◆ **Work required**
Whenever the string "computer" turns up in a line below, that line should be copied.

────────

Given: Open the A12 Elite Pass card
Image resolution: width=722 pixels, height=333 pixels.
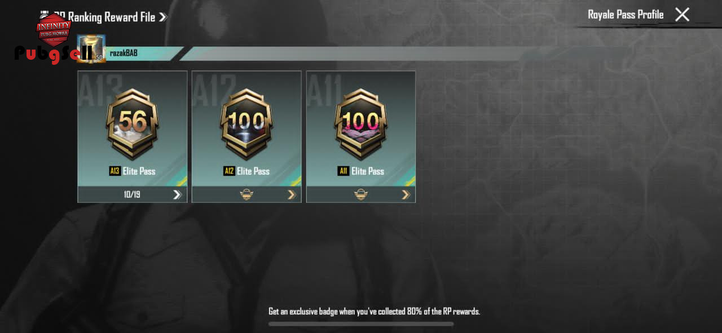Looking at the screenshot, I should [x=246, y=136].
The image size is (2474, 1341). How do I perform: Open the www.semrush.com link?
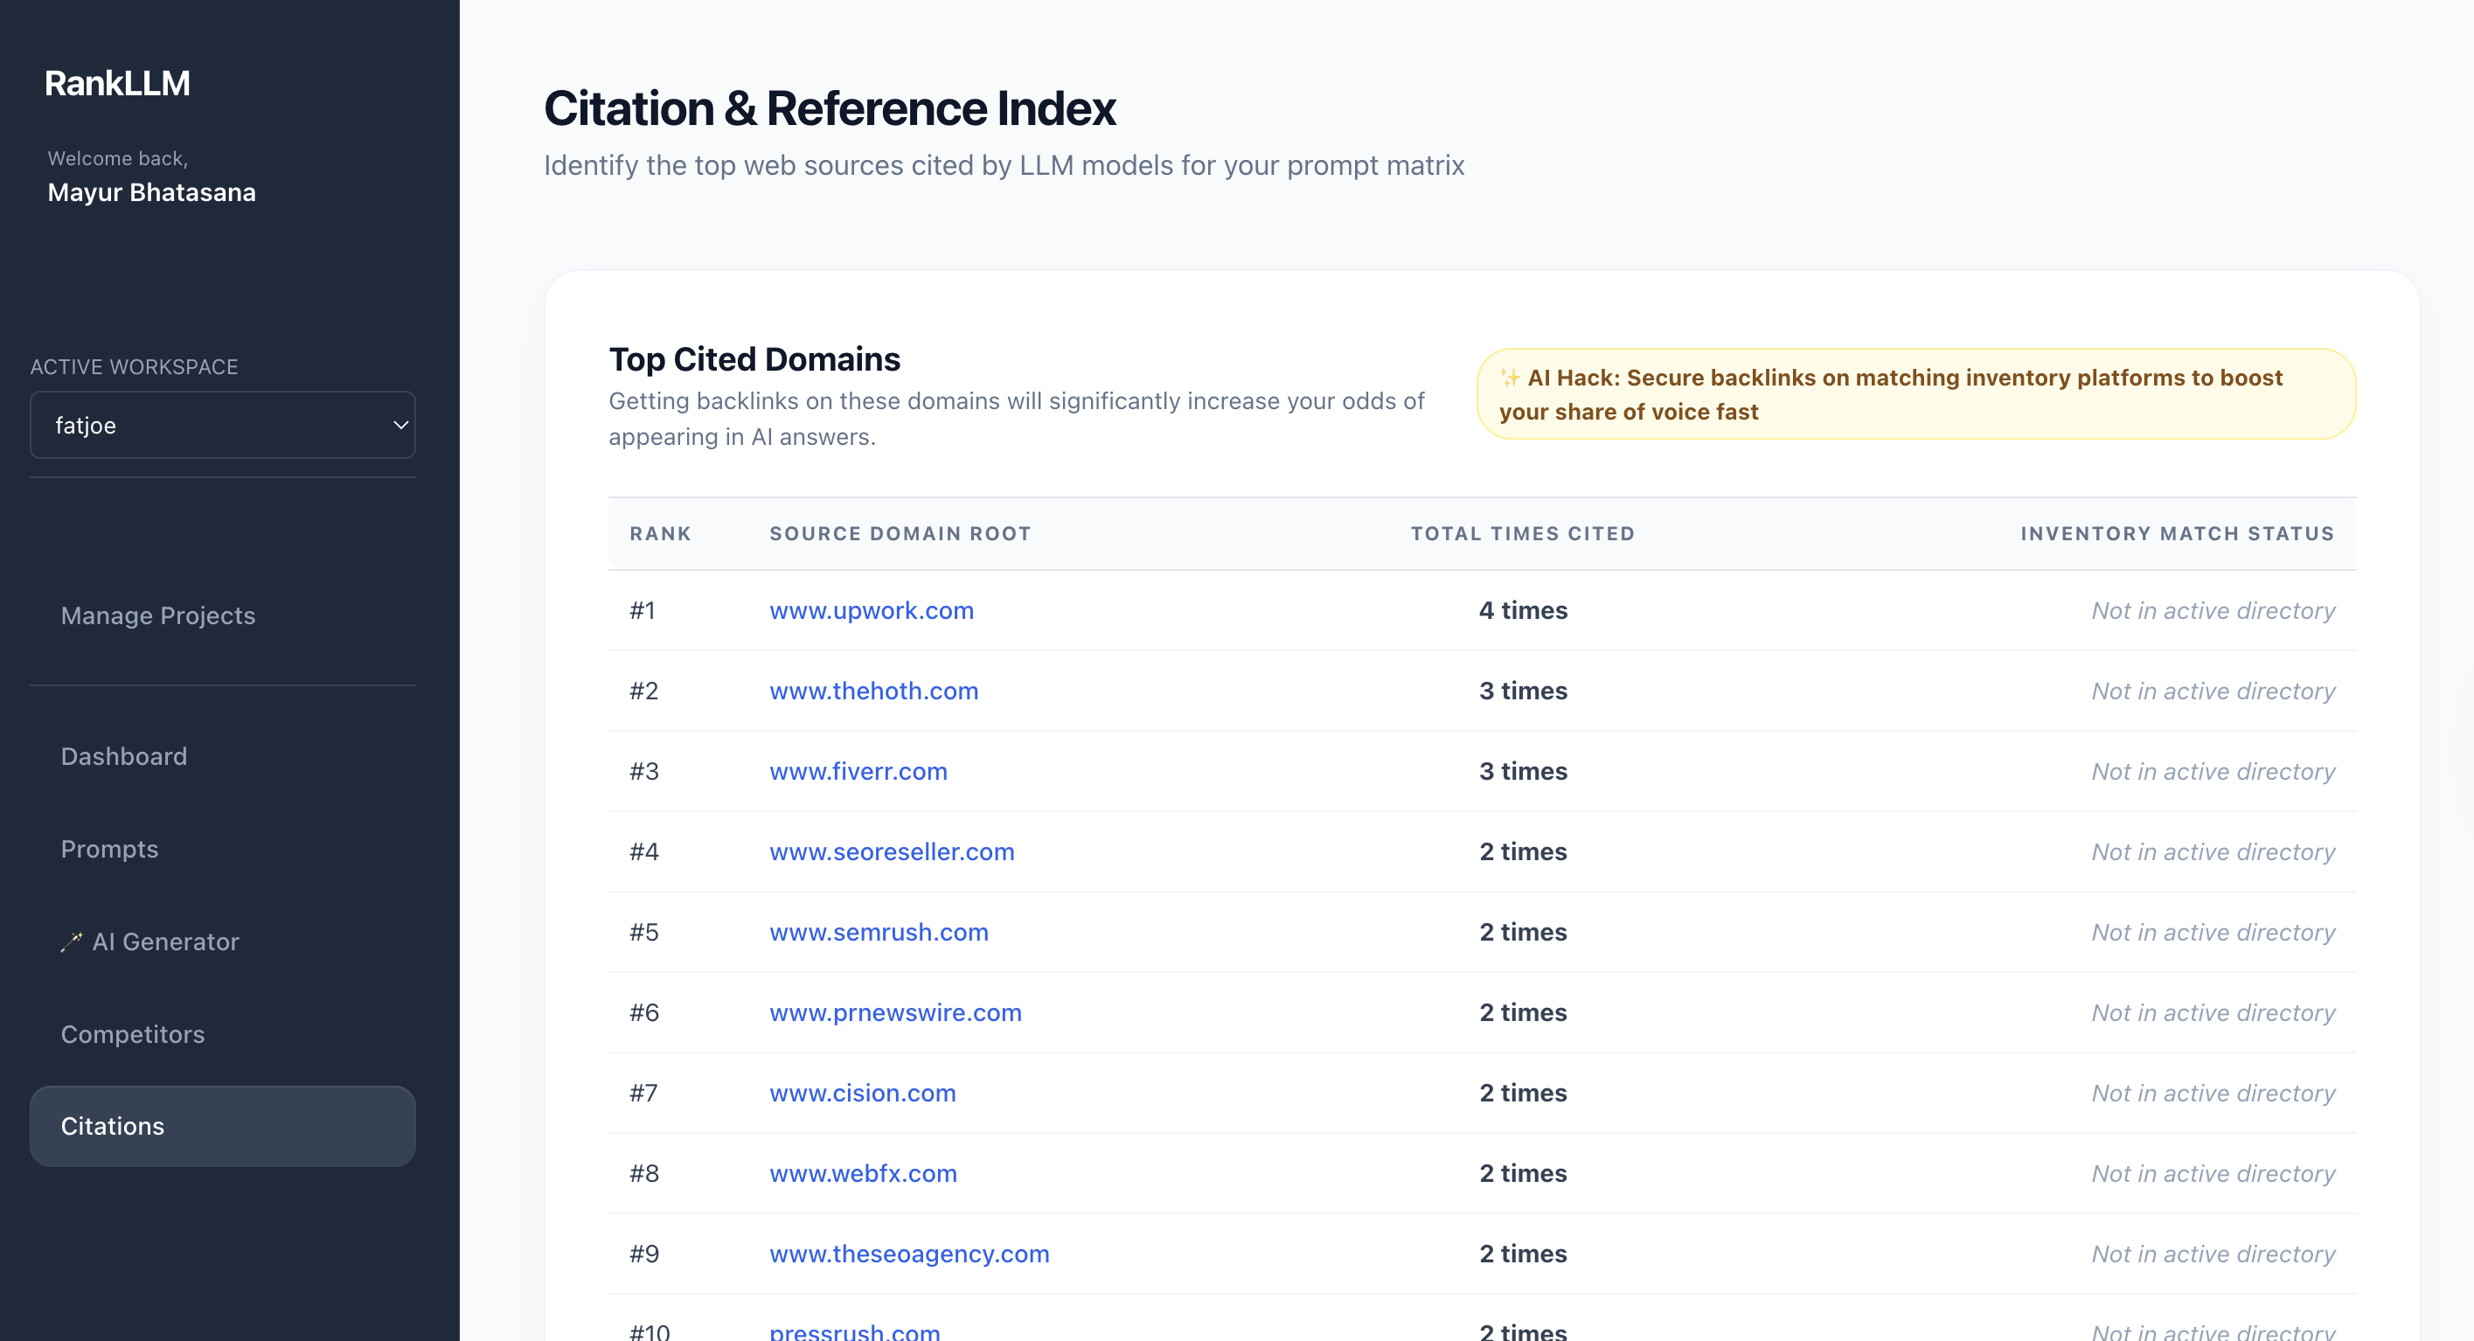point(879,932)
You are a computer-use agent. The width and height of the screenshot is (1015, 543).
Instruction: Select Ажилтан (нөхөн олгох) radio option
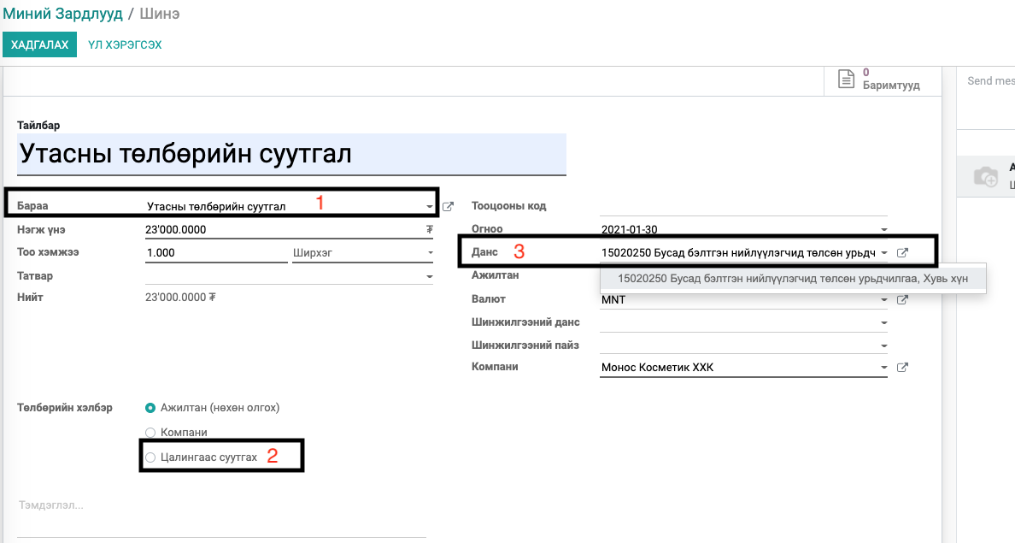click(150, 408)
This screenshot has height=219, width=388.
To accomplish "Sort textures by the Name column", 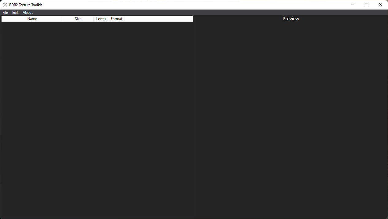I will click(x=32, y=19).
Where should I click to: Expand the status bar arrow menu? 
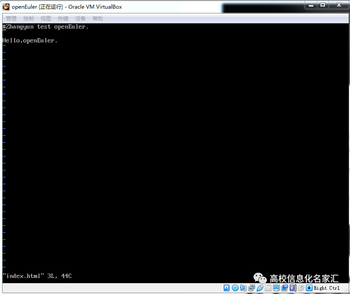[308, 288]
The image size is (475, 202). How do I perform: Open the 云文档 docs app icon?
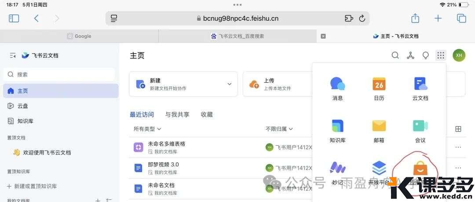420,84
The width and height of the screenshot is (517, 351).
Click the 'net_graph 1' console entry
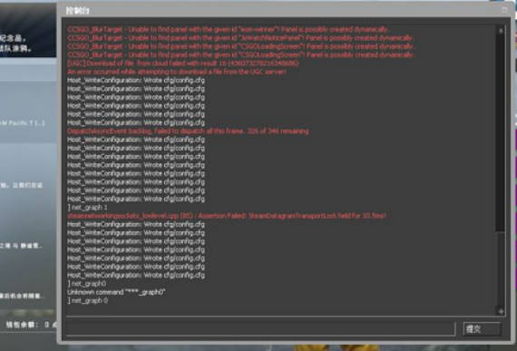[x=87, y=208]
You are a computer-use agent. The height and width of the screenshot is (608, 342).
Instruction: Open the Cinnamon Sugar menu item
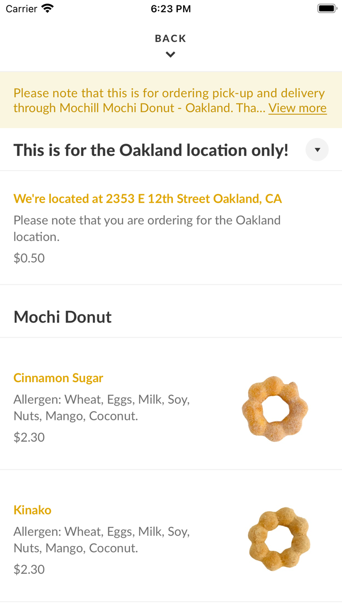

────────

◆ **Your response**
You are a computer-use agent. The width and height of the screenshot is (1015, 543).
You are a computer-use agent. The height and width of the screenshot is (608, 342).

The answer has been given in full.